Saved entries
-----
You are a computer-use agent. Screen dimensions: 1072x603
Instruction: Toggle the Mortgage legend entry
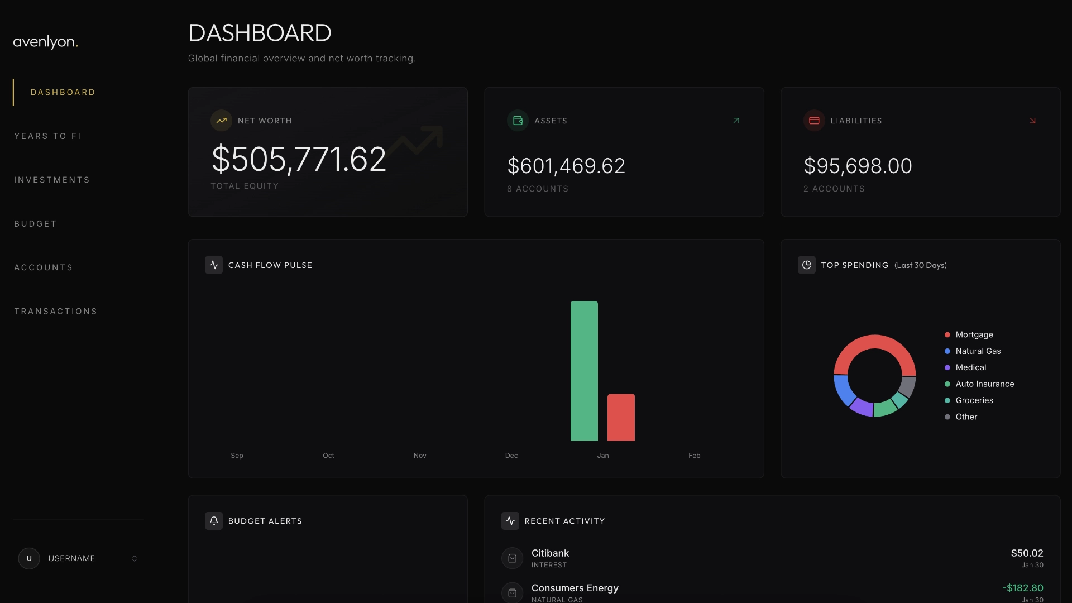tap(974, 334)
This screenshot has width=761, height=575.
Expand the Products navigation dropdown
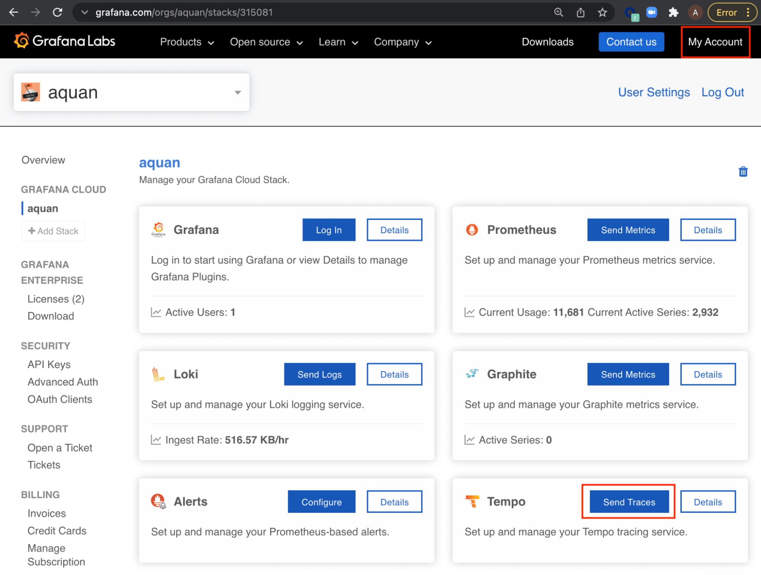187,42
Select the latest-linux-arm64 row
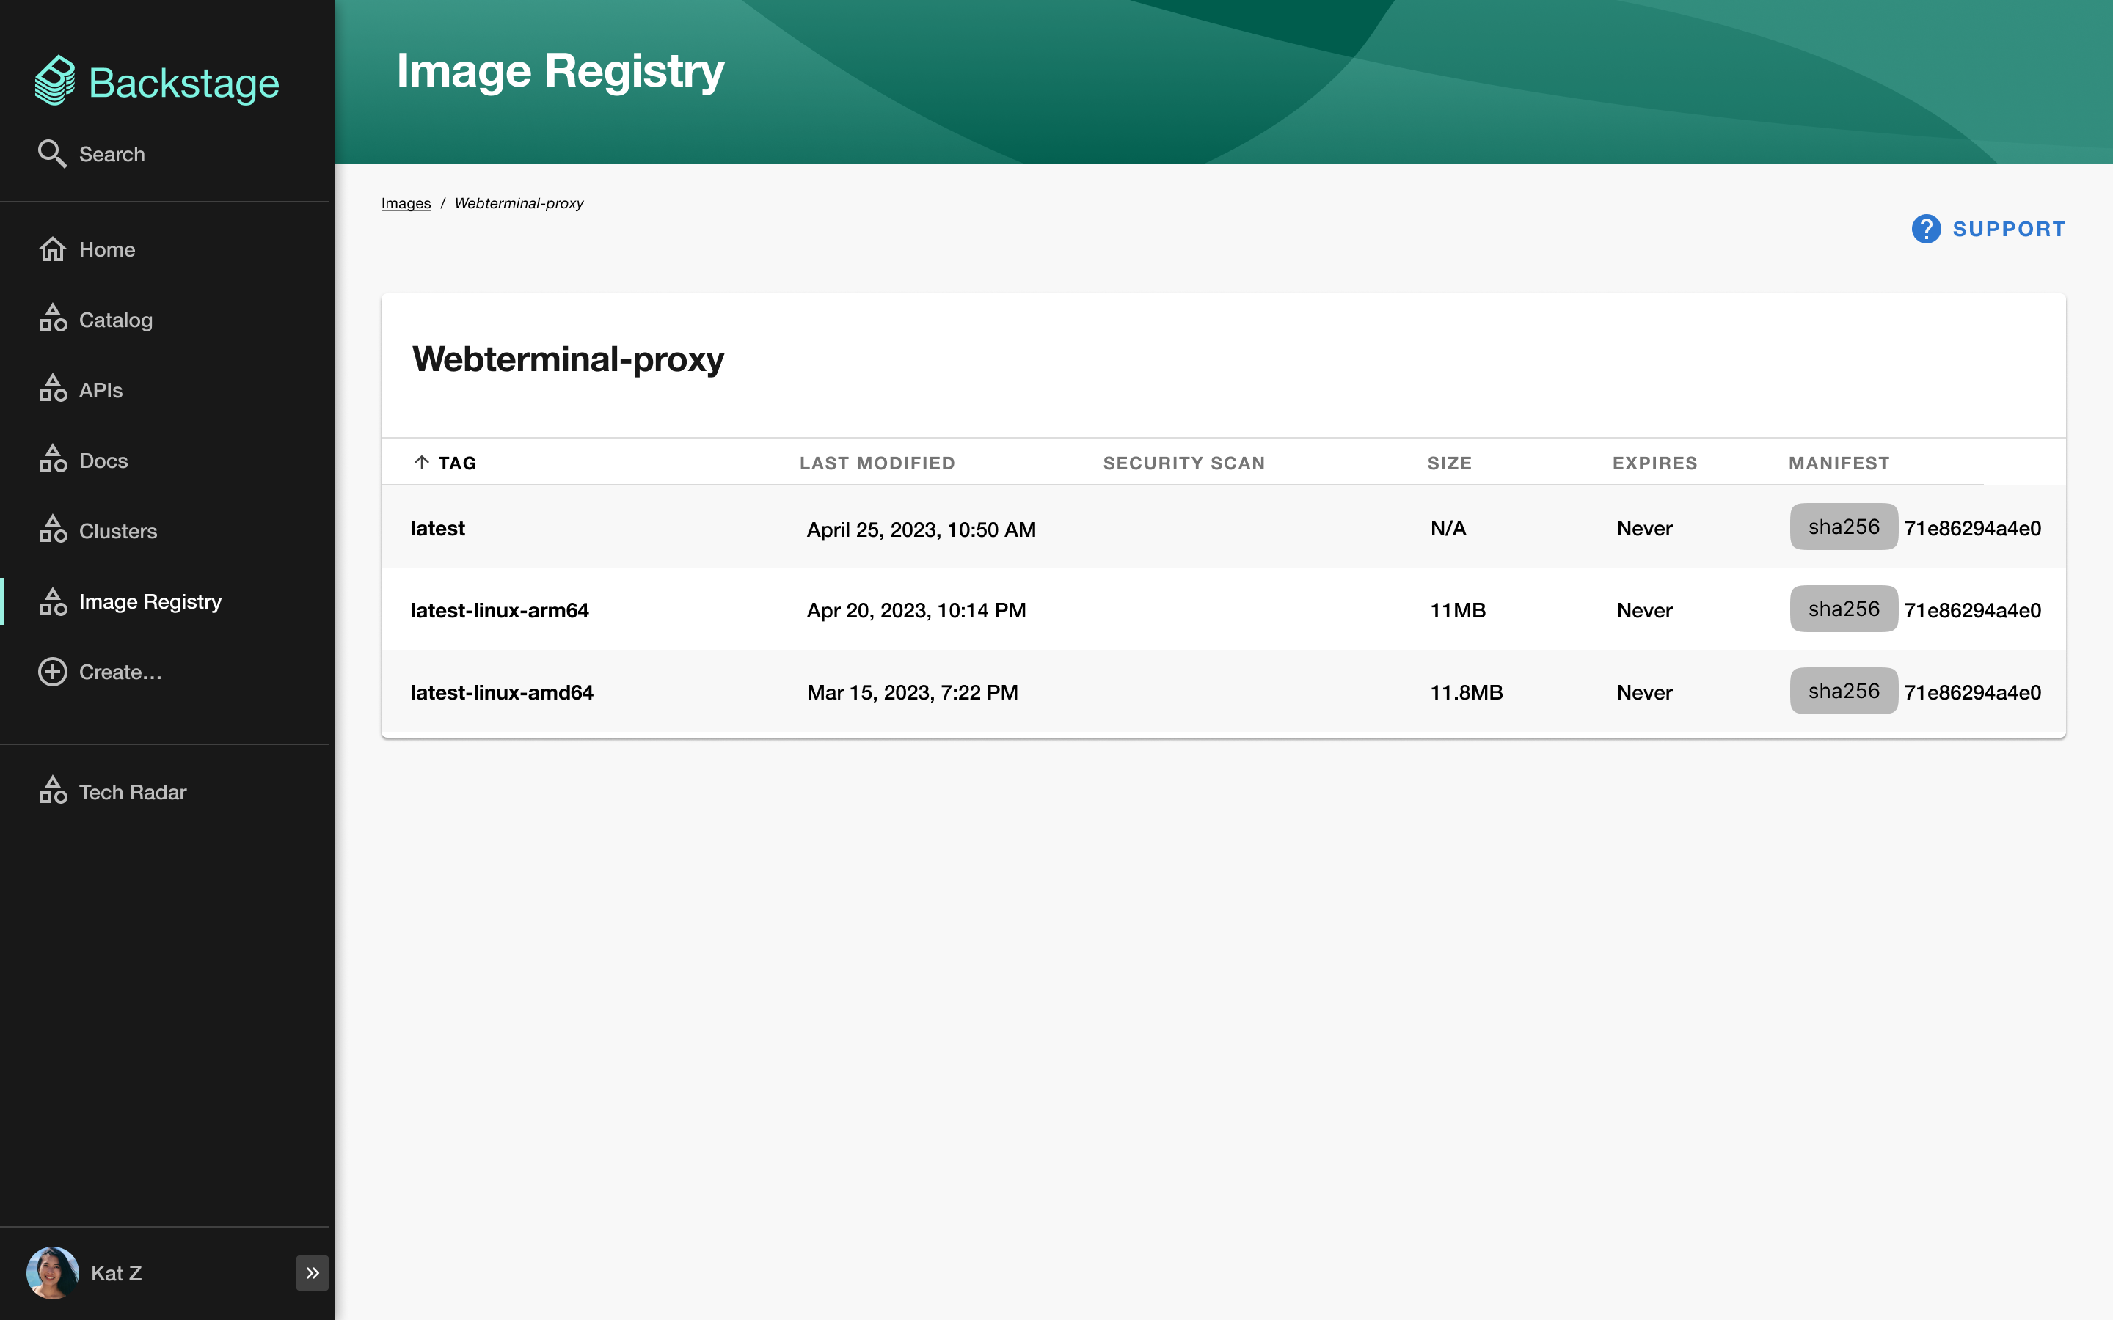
-----
• Activity: Give again, word for word, the lines above from the one with "This screenshot has width=761, height=575." through the final line of the data, both ends included. Do not copy any picture.

• Reply to the task:
This screenshot has width=761, height=575.
Expand the Products navigation dropdown
187,42
Select the latest-linux-arm64 row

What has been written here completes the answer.